I've tried learning Chinese, Japanese, Spanish and French, at separate times. I got furthest with Japanese and Spanish and once in a blue moon I can hear or read something in one of those languages and know what it means.

I've also used services like HiNative and Hellotalk and spoken through text to people, explaining English grammar to them in their language, and I think I'm at least decent at it. At the very least I have a good grasp on linguistics in general, and my efforts in foreign language learning have definitely had a part in that. So I feel like I'm capable of acquiring another language, but I can't get any one language to stick no matter how much I try. I can't get "comfortable" with them like other people do after they've spent as much time as I have.

The more German I learn the more difficult English looks in retrospect.

You're stretching to thin. Focus on one. I'd recommend Spanish because of how useful it is in America. When you can understand it to the point where you're comfortable calling yourself fluent you can move on.

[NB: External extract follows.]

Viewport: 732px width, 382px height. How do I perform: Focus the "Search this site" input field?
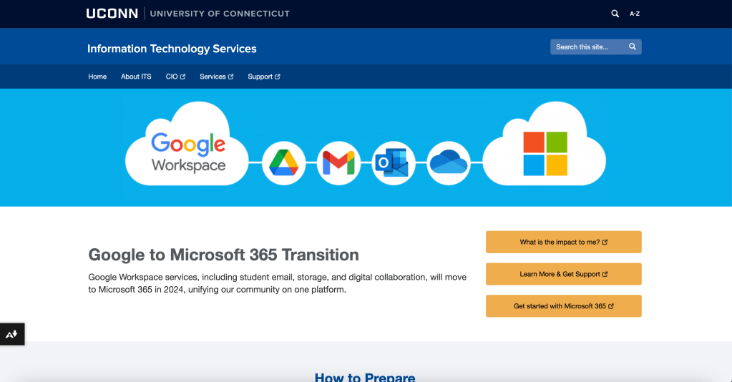coord(587,47)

There's a critical time for language acquisition during childhood where you can pretty much learn any language easily if you're exposed to it. That's why English feels effortless to you. It's also why people who grew up in families that spoke foreign languages can easily be fluent in multiple languages.

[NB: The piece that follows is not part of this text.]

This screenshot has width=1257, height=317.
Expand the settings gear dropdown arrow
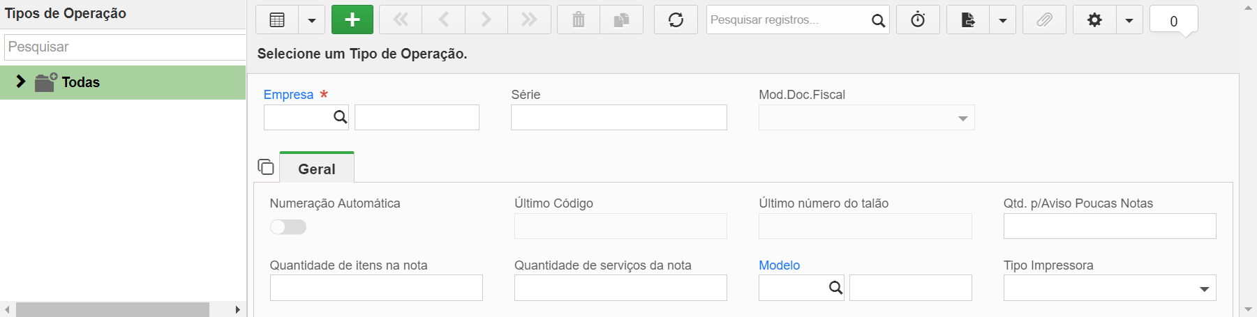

When you get older, that ability goes away, but it's still not impossible to attain fluency.

English is BY FAR the easiest language to learn. The "le english is hard" maymay is just a bunch of liberal drivel. English is the simplest, most logical language commonly spoken in the first world. Any moron can learn it. Meanwhile Japs/Chinese are still learning their own God damn language through highschool (millions of kanji).

>my native language seems to be the easiest to me.
What a surprise.
English is quite fucked up. Just see how you spell words and how you actually pronounce them.

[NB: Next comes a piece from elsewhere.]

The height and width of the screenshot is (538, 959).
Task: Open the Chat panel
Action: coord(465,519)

It's scary how many Russians are so poor at English. If you look at any thread about Russia, there's always one uneducated faggot who can only write in Russian

>In trying to learn German and there's like 4 different words for "the" and "you", not to mention all the arbitrary masculine and feminine words you have to memorize.
>I started learning German this Wednesday: the post

I would say more than half of real Japanese on int cannot write a proper sentence in English.

Can you explain to me why the plural of goose is geese, yet the plural of mangoose is not mangeese?

what do they have to say? im interested what we miss

A lot of English words are spelled the way that they were originally pronounced in old/middle English. But the pronunciation changed over time.

On the other hand, I don't understand how Japanese can understand anything when there's so many words that are pronounced exactly the same. Searching up a word like きせい on Jisho gives me like 20 different meanings

The clue is in the word uneducated. Most of the time it's just senseless shitposting

When spoken, by pitch(and context) and when written, by Kanji.

yeah, you're right. I do try and focus on one at a time, this is over a long period of time. but indeed it would have made more sense if when I started learning Japanese in [spoiler]2006[/spoiler] I instead went with a language with more familiar structure, orthography and speakers near me. but I was young and over-ambitious, and I'm still thankful for what I learned.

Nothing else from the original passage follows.